Ребенок едва ли в два раза больше его ладони, сестра протирает вспухший живот младенца влажной тряпицей, поднимает взгляд к Баширу, качает головой и продолжает охлаждать мальчишку, как только может.
В мыслях отголоски разговора, настигшего Башира ушедшей ночью.
- Мы уходим.
Он только кивает, дав понять Ахмету, что все слышал. Слышал и добавить ему нечего.
- Ты, что, правда не понимаешь? - друг рвется к нему, будто ударит. - Не говори, что спятил, Башир, что не понимаешь и настолько повернулся на своих больных. Что ты цепляешься за них? Ты ведь боишься. Так же, как и все.

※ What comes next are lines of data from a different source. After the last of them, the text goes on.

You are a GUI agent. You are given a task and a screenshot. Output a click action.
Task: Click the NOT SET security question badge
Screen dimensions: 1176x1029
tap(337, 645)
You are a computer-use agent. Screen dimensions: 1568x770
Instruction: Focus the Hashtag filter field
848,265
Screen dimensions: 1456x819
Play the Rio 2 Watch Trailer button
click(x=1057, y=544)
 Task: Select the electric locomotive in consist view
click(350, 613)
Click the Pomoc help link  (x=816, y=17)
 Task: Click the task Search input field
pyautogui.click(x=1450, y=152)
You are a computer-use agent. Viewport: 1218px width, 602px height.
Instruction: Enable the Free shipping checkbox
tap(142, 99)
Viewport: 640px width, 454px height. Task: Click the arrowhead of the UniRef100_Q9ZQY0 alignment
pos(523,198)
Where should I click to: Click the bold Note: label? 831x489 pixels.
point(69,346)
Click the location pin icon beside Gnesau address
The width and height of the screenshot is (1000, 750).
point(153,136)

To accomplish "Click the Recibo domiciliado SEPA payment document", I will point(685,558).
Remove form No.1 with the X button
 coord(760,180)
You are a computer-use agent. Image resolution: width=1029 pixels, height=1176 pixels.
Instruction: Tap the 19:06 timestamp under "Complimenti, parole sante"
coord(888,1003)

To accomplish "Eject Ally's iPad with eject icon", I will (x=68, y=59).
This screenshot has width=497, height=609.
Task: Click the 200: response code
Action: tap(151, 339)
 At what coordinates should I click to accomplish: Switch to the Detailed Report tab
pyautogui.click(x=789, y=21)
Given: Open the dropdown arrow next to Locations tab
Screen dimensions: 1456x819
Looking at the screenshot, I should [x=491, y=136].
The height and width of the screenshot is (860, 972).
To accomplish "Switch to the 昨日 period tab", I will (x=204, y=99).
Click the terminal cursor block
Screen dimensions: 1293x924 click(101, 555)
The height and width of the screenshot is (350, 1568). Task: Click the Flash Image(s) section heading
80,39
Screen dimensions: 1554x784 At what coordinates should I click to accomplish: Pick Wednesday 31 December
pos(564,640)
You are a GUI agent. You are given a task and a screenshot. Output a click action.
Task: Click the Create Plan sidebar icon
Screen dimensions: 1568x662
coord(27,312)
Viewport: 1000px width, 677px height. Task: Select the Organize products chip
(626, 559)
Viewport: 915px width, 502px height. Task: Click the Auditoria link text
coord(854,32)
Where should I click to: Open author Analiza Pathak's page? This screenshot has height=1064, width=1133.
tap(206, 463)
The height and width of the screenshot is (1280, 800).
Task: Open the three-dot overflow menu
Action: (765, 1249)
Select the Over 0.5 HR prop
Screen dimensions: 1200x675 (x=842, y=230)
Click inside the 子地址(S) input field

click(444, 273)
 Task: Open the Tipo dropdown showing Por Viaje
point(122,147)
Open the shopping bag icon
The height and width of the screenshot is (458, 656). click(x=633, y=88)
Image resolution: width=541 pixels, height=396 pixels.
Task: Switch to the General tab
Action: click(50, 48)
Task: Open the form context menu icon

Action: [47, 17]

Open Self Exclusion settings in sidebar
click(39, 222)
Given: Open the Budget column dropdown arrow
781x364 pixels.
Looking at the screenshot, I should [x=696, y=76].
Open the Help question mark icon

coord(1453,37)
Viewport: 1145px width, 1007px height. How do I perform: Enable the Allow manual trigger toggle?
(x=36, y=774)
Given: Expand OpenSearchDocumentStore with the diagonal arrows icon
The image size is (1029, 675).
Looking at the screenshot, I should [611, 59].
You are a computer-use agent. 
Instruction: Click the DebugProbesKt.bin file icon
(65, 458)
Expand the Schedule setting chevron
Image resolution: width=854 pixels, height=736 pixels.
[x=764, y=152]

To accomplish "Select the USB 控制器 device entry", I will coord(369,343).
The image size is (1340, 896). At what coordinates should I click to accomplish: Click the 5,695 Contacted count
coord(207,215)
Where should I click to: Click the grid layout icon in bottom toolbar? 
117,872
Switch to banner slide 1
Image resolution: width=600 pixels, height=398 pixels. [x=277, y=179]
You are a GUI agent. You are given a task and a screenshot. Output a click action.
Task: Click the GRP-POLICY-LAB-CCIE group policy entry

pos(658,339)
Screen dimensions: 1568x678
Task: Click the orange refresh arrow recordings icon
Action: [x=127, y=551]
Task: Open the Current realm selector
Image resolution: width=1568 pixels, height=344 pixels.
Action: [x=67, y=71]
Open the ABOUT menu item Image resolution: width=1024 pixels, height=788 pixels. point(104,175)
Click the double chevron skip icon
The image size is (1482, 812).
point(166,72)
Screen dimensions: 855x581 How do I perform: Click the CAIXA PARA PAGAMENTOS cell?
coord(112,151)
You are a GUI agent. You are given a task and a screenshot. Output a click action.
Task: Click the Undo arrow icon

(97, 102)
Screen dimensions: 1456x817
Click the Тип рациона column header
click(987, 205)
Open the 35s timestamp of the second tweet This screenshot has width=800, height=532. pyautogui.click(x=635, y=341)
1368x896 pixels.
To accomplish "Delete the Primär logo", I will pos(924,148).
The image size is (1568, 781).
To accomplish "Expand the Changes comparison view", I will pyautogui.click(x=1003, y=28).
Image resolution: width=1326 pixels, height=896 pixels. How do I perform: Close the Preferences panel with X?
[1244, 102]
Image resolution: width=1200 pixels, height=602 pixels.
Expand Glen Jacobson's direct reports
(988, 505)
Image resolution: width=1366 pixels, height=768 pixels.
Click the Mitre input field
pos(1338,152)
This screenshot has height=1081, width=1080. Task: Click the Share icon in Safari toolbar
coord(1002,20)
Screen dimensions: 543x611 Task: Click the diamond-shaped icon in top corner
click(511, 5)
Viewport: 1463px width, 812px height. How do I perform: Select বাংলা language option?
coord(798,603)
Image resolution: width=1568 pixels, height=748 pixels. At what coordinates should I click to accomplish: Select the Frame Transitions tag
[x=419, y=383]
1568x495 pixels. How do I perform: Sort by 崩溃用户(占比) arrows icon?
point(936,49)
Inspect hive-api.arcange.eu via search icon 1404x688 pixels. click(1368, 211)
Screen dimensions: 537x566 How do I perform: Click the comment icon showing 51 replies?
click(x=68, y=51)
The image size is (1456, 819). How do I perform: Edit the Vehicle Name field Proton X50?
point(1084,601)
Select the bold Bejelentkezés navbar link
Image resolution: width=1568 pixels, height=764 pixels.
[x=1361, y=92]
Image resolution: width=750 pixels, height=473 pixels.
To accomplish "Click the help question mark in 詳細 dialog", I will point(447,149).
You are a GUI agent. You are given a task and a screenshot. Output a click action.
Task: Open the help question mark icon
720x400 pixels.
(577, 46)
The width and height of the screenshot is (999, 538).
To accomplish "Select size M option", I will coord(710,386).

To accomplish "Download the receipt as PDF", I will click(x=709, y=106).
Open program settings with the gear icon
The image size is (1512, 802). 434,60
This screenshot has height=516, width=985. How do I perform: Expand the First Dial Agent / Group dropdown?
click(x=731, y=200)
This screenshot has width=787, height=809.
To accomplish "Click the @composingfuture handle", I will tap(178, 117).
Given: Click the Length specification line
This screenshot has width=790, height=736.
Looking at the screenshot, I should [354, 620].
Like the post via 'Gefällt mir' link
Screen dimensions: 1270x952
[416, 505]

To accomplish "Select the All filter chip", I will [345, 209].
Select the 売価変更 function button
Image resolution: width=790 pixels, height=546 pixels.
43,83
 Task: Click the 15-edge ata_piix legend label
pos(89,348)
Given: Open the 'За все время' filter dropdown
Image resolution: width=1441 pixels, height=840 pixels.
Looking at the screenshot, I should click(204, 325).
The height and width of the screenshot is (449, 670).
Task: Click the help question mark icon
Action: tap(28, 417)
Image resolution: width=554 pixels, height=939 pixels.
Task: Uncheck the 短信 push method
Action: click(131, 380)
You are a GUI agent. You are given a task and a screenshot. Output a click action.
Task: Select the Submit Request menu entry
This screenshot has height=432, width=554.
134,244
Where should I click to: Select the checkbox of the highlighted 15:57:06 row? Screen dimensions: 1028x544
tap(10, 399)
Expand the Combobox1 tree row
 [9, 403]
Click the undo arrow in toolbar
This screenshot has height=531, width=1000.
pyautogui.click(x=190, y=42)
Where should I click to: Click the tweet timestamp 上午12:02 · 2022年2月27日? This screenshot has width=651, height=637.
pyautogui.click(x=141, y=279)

- Сара ждет ребенка, - кареглазый, некогда улыбчивый Башир запрокидывает лицо, глядя в глаза Ахмету. Они всегда были разными: коренастый, темнокожий Башир и высокий, поджарый Ахмет со светлыми глазами, доставшимися ему от матери. - Она не дойдет, - слова камнями падают между ними. Время собирать их еще не пришло.
- Здесь не выжить, Башир.
Обветренные губы кареглазого мужчины кривятся в ухмылке: будто он и сам это не знает.
- Проклятые! Проклятые! - мать задыхающегося ребенка раскачивается из стороны в сторону.
"Проклятые, проклятые", - эхом звучит в ушах Башира, пока он спокойно переворачивает ребенка на бок и вычищает ему глотку, помогая вдохнуть. Кислород, им нужны кислород и вода. Где взять столько пресной воды, чтобы помочь всем.
Крики нарастают на улице, Башир выходит на улицу, откинув полог, солнце бьет в глаза, отвыкшие от яркого света.
- Одежда! Намочите одежду и покрывайте ею тех, кто лежит. Асад! Вода, нужна вся вода, которая есть.
Земля встала под ногами как раз, когда он склонился над одним из мужчин. Грянувший взрыв Башир не услышал. Только абсолютную тишину после, когда очнулся, откашливаясь, от того, что кто-то изо всех сил бил его кулаками по грудной клетке.
Башир
– Давай, мужик, давай, очнись, твою мать, – голубоглазый парень с забранными в хвост светлыми волосами сильно стукнул кулаком в грудь Башира, крича свои непонятные злые слова. Увидев, что Башир пришел в себя, незнакомец засмеялся, вытирая вспотевший лоб тыльной стороной ладони, отчего на лице его оставались грязные полосы.
– Кто ты? – с трудом шевеля языком, спросил Башир по-английски, надеясь, что его поймут.
– Твой Ангел-хранитель, а может, черт из преисподней, – снова засмеялся парень, отвечая на том же языке, – потом крикнул несколько слов на своем, и откуда-то из развалин появился еще один, весь перепачканный в пыли и известке с кинокамерой на плече.
– Сара, где Сара? – Башир говорил почти шепотом, но парни его услышали, потому что, прислушиваясь к чужой речи, он уловил в их разговоре звуки родного имени.
Незнакомцы что-то громко обсуждали, вроде даже ссорились, потом тот, что пытался привести в чувство Башира, грязно выругался по-французски и ушел куда-то в сторону. Второй опустил камеру на землю, расчистив небольшую площадку, чтобы техника стояла максимально устойчиво, снял свою куртку, и, свернув, положил ее под голову Баширу. Потом ненадолго ушел и, вернувшись с бутылкой воды, предложил Баширу напиться.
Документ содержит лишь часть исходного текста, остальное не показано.